EXERCISE
Recast the data from the line that contains "Click the flrig app icon in title bar" through the line that contains "pos(60,342)" as a numbered list, including both of those lines and leaving out any blank lines.

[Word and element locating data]

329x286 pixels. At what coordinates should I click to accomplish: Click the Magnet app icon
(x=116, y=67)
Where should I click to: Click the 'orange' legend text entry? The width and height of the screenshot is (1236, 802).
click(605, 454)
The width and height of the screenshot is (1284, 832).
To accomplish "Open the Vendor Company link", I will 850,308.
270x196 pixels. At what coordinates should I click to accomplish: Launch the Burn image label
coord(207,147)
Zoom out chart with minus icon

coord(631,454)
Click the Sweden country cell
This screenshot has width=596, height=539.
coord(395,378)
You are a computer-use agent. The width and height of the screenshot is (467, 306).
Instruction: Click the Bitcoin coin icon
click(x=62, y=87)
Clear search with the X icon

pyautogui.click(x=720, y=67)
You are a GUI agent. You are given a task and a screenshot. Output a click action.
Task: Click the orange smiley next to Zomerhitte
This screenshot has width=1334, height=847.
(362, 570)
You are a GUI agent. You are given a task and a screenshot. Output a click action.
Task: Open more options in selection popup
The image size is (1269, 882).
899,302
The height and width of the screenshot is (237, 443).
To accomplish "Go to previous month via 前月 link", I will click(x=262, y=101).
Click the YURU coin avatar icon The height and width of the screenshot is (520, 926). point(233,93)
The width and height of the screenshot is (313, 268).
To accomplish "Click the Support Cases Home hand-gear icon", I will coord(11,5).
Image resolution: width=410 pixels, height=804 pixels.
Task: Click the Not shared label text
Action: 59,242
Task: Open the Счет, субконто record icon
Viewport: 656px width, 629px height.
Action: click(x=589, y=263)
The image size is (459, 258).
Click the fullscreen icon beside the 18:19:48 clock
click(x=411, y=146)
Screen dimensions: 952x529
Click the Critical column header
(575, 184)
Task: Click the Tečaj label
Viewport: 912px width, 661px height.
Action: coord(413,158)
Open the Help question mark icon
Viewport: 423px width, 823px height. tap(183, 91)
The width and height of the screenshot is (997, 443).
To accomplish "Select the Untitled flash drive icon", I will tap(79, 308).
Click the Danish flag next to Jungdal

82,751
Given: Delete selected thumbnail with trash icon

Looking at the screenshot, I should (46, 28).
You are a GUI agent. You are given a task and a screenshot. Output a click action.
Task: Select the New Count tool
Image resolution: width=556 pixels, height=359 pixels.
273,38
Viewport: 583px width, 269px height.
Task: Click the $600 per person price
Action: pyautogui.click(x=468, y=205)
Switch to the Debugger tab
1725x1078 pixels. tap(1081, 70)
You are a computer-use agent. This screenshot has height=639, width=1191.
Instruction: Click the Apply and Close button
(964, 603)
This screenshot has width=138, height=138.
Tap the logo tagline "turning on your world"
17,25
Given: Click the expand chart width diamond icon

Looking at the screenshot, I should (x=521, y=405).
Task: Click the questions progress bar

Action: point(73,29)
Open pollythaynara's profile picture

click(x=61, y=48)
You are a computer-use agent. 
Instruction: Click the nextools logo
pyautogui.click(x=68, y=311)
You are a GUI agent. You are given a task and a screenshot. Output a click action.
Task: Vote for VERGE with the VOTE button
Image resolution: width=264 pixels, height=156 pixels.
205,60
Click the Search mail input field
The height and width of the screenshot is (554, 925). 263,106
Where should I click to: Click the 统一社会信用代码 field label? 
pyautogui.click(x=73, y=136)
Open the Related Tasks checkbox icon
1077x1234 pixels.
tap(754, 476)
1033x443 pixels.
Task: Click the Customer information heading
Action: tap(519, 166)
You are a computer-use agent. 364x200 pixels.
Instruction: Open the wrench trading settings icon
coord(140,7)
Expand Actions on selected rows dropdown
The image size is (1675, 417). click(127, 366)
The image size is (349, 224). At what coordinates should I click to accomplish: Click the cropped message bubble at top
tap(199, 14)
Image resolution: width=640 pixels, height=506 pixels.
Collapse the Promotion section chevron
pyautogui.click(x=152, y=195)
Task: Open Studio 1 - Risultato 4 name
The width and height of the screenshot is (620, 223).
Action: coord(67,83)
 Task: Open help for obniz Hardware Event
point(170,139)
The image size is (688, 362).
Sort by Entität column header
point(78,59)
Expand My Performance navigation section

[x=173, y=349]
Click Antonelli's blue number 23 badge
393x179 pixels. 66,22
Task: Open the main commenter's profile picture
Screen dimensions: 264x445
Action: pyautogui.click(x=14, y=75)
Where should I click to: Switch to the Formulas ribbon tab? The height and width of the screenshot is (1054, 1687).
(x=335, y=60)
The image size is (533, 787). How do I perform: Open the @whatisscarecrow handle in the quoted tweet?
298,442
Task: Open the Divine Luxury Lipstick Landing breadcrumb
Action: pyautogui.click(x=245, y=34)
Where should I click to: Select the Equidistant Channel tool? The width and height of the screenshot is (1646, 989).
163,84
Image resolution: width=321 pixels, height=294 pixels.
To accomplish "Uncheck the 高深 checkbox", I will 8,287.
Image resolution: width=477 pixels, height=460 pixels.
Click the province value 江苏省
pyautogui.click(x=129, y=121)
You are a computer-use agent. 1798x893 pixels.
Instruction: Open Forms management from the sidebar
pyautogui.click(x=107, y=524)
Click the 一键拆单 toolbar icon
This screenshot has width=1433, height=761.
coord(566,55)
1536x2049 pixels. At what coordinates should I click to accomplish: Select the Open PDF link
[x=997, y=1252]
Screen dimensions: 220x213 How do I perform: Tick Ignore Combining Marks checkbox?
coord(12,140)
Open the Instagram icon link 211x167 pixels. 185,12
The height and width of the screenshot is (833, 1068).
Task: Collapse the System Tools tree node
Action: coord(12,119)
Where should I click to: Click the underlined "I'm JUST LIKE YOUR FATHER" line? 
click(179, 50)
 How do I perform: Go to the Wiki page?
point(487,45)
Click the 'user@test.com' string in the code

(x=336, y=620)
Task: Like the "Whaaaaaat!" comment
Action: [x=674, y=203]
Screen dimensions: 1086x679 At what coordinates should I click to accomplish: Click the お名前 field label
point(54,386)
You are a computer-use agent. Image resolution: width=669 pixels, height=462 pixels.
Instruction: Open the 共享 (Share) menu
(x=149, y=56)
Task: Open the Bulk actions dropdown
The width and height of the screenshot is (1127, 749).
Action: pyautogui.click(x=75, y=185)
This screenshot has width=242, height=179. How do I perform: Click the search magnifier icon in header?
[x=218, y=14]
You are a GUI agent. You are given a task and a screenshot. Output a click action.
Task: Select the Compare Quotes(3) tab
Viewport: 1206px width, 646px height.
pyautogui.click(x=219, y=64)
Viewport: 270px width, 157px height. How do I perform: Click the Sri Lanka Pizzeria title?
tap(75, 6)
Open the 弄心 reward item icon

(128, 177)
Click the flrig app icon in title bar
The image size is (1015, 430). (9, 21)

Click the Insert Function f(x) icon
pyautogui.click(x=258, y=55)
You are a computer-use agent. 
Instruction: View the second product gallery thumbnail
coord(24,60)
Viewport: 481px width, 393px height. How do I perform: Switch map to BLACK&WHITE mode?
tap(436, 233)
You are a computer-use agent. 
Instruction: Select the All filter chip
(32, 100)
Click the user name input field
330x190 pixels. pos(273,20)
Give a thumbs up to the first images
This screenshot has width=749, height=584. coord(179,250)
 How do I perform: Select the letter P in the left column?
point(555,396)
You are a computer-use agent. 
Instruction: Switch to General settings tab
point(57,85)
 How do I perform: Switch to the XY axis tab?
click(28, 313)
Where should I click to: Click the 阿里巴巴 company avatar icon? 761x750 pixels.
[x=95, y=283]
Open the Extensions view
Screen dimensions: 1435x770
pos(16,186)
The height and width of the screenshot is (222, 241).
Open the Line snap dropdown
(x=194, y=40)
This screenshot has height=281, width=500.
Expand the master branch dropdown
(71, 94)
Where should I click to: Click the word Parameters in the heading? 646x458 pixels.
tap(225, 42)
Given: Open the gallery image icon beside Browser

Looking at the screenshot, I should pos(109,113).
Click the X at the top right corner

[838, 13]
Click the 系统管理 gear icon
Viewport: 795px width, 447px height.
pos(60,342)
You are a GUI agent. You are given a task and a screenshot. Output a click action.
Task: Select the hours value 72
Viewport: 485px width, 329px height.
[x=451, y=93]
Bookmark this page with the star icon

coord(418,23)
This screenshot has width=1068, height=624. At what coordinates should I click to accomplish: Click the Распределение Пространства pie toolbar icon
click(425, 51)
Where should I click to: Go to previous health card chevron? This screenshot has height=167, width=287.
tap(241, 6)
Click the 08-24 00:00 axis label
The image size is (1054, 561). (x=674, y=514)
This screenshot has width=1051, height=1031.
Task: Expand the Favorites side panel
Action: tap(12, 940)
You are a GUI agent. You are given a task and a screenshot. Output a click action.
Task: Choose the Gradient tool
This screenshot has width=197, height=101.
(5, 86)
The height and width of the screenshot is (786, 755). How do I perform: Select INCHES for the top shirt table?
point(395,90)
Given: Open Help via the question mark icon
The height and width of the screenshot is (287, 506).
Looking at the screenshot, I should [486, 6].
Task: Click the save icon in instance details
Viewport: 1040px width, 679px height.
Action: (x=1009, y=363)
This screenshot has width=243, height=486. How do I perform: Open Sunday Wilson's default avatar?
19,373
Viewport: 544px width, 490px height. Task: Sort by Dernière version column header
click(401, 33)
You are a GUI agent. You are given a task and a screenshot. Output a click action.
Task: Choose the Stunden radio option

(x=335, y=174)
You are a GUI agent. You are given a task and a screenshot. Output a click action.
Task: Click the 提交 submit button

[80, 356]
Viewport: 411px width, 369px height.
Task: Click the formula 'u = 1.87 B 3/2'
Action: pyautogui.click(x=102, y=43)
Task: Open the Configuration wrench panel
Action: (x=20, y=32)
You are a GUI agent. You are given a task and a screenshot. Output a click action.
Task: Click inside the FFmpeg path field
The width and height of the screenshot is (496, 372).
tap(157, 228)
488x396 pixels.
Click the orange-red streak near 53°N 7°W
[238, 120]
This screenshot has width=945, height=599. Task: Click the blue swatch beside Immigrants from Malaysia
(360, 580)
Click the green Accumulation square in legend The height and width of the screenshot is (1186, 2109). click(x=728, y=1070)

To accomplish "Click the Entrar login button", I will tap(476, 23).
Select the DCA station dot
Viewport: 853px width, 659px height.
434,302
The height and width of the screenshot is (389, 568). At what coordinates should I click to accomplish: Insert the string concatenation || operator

ANSWER TO THE PROBLEM
1. Click the flrig app icon in title bar
2. The image size is (1015, 430). (9, 21)
3. Click the Insert Function f(x) icon
4. pyautogui.click(x=258, y=55)
5. You are a computer-use agent. 
6. Instruction: View the second product gallery thumbnail
7. coord(24,60)
8. Viewport: 481px width, 393px height. How do I perform: Switch map to BLACK&WHITE mode?
9. tap(436, 233)
10. You are a computer-use agent. 
11. Instruction: Select the All filter chip
12. (32, 100)
13. Click the user name input field
14. 330x190 pixels. pos(273,20)
15. Give a thumbs up to the first images
16. This screenshot has width=749, height=584. coord(179,250)
17.  How do I perform: Select the letter P in the left column?
18. point(555,396)
19. You are a computer-use agent. 
20. Instruction: Switch to General settings tab
21. point(57,85)
22.  How do I perform: Switch to the XY axis tab?
23. click(28, 313)
24. Where should I click to: Click the 阿里巴巴 company avatar icon? 761x750 pixels.
25. [x=95, y=283]
26. Open the Extensions view
27. Screen dimensions: 1435x770
28. pos(16,186)
29. The height and width of the screenshot is (222, 241).
30. Open the Line snap dropdown
31. (x=194, y=40)
32. This screenshot has height=281, width=500.
33. Expand the master branch dropdown
34. (71, 94)
35. Where should I click to: Click the word Parameters in the heading? 646x458 pixels.
36. tap(225, 42)
37. Given: Open the gallery image icon beside Browser
38. Looking at the screenshot, I should pos(109,113).
39. Click the X at the top right corner
40. [838, 13]
41. Click the 系统管理 gear icon
42. Viewport: 795px width, 447px height.
43. pos(60,342)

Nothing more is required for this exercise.